→ EXERCISE PROMPT
Please reproduce every entry below without omitting a single line.

******************************

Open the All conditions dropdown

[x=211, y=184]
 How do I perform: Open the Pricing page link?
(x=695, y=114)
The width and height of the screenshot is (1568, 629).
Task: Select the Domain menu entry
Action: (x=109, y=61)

******************************

→ WORKED SOLUTION
Open the All conditions dropdown

[x=211, y=184]
 How do I perform: Open the Pricing page link?
(x=695, y=114)
The width and height of the screenshot is (1568, 629).
Task: Select the Domain menu entry
Action: (x=109, y=61)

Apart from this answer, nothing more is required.